ANSWERS: 9
  • It DOES exist
  • should poverty exist?
  • It already does exist.
  • As long as there are humans and some are better off than others, then, yes, it should exist. I am APPALLED at the miserly who would deny the poor because it might inconvenience the rich. We are all humans.
  • What are ya gonna do? There are people out there who are lazy and don't want to work, but they are the minority. What do you do with people that can't work due to literacy, addictions, mental health issues etc. How about those who can't afford to bury the dead, or get transportation for medical treatment? Yes, welfare needs to exist. Take it away, you better get a gun and prepare to move backwards in your way of thinking, sadly.
  • Of course, we as human beings should feel compelled to take care of those less fortunate. It should not be abused though.
  • Absolutely. Although it should be regulated more so we are actually helping the needy get back on their feet instead of supporting lazy asses that don't want to work.

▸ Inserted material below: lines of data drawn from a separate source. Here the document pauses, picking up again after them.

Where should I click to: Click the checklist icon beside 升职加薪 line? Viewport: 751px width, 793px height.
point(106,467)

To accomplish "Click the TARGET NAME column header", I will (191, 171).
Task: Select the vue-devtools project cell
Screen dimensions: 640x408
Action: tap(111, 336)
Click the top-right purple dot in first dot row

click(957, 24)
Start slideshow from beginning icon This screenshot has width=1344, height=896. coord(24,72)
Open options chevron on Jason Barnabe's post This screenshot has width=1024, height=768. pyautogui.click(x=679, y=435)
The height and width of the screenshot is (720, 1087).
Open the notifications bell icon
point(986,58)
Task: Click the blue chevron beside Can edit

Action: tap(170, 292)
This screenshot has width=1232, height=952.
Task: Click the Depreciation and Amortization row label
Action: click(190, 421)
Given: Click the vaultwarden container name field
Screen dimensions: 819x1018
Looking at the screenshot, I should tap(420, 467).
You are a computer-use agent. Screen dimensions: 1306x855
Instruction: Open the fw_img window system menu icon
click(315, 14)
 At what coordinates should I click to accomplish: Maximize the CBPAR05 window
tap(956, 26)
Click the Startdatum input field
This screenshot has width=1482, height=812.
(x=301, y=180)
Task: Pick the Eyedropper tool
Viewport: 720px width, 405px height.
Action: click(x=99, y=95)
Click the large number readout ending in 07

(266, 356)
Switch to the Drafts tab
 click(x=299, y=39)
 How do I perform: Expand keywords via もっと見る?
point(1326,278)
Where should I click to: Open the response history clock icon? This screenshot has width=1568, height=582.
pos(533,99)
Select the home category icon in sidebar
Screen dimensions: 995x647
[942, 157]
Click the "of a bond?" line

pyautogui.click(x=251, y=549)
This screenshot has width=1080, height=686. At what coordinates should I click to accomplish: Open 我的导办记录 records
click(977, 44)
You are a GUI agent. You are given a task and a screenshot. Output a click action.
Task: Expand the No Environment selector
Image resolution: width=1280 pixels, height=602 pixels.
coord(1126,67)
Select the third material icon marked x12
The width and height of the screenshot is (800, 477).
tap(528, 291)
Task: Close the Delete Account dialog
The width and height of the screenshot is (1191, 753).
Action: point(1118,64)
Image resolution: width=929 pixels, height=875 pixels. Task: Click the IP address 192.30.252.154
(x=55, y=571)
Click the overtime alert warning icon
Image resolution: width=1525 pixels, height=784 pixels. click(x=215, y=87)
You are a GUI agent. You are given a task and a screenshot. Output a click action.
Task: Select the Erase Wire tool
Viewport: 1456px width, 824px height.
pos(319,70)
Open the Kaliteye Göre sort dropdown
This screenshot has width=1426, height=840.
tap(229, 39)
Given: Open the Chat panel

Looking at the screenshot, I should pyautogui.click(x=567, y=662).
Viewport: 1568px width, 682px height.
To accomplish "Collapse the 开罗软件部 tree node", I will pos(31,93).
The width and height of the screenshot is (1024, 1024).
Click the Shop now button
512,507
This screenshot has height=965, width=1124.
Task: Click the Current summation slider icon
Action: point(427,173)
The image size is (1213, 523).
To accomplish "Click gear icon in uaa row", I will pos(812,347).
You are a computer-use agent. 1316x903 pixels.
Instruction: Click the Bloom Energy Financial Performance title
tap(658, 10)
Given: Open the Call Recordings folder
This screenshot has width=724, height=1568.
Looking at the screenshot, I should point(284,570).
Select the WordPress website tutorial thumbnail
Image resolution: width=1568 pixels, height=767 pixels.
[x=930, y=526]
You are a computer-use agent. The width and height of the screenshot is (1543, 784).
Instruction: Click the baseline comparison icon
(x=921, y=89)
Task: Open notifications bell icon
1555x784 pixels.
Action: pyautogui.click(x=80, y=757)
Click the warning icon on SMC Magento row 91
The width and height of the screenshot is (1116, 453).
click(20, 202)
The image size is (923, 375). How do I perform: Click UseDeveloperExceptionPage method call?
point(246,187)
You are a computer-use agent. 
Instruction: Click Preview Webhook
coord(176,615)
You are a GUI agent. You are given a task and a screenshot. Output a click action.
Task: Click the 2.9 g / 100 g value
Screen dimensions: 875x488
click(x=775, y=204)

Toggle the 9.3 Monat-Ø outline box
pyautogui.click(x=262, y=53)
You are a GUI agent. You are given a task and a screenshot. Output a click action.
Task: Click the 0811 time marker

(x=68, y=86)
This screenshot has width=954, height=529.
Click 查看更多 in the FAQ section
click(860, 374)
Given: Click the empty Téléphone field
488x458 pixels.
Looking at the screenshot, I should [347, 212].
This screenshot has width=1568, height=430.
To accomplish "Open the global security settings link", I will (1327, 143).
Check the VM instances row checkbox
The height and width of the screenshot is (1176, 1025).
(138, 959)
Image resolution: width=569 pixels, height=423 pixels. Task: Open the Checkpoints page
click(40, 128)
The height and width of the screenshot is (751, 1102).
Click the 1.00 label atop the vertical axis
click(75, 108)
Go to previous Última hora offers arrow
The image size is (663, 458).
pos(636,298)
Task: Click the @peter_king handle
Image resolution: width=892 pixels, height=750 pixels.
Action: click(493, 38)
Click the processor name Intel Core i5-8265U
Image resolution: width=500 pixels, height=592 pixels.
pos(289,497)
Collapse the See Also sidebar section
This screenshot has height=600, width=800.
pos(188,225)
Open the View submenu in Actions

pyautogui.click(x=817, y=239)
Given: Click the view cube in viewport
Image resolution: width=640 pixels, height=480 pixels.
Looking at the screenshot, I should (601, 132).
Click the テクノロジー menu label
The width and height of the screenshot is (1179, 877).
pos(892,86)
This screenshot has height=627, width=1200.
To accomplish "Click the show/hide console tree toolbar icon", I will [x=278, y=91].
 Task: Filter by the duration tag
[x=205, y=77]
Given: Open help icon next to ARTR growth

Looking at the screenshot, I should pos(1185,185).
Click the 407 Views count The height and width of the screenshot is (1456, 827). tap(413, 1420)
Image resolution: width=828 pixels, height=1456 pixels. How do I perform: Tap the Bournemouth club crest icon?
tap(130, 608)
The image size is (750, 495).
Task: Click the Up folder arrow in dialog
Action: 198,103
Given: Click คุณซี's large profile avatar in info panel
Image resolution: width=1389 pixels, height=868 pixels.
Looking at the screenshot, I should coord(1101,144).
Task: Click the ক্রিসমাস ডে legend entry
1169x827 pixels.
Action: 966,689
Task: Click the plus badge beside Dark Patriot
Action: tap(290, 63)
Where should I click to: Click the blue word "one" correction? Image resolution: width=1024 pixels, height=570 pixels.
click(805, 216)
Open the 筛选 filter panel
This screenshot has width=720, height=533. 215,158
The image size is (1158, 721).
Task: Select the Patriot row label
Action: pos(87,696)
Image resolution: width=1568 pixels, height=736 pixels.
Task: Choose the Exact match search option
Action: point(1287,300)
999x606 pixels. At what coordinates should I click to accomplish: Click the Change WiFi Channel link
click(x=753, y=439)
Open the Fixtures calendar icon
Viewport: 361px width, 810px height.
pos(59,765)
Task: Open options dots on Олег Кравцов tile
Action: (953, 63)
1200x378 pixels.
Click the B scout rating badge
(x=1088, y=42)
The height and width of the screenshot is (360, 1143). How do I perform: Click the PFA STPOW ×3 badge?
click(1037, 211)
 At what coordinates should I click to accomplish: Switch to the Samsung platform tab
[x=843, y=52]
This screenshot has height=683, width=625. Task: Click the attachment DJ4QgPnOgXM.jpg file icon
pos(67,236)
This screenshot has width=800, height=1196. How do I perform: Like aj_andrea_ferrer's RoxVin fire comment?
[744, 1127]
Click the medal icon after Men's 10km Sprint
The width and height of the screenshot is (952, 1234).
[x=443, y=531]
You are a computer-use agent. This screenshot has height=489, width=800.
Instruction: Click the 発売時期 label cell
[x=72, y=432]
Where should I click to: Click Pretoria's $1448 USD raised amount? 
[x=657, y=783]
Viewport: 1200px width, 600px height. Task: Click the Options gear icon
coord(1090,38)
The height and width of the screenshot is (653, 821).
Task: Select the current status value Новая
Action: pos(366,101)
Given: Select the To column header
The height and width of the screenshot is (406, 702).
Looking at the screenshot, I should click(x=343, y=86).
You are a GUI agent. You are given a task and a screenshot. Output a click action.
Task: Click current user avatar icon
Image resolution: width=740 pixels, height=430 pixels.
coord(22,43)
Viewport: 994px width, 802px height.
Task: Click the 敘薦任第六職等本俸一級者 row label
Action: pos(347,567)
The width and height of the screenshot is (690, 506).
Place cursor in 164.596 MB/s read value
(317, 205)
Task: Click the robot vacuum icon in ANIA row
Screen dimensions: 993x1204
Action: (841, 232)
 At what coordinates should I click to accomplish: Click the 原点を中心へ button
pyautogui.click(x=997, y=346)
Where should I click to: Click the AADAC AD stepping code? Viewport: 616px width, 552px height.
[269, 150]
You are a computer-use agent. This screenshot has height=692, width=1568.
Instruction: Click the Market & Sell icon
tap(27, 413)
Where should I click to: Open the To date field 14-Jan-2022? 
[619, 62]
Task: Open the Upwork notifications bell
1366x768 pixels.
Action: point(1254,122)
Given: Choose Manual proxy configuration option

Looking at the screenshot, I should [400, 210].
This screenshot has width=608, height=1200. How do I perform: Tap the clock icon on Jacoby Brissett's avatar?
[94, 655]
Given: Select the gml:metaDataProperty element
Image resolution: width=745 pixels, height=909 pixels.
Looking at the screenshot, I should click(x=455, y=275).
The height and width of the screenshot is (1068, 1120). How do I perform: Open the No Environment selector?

  • Only for the ones who truly need it.
  • Yes. In fact, it was conservatives - Disraeli in Britain and Bismarck in Germany - who founded the welfare state as an expression of the community's ethic of common provision and to reconcile the masses to the uncertainties of a free market economy. (In fact, historically, it was the socialists who opposed the welfare state. The American Socialist Norman Thomas famously told his friend not to give charity to a beggar because it would "delay the revolution." Government ownership of the means of production is NOT the same thing as welfare.) The problem is that welfare can be a disincentive to work and can actually be a force for family break-up. (There is a lot of sociological evidence that the high rate of single motherhood in poor communities stems, in part, from the fact that welfare, if not modulated, makes a male head of household unnecessary. In effect, men aren't needed and so you get single mothers and unattached males who abandon their offspring.) It can also be used for social engineering. To transform society according to some a priori plan - with the law of unintended consequences pertaining. So the welfare state needs to be calibrated and regulated. It needs to be ameliorative without attempting to be transformative. It is not either/or. Rather, "take but degree away, untune that string and Hark! what discord follows." To eliminate welfare would be as debilitating and destructive as it would be to make it all pervasive.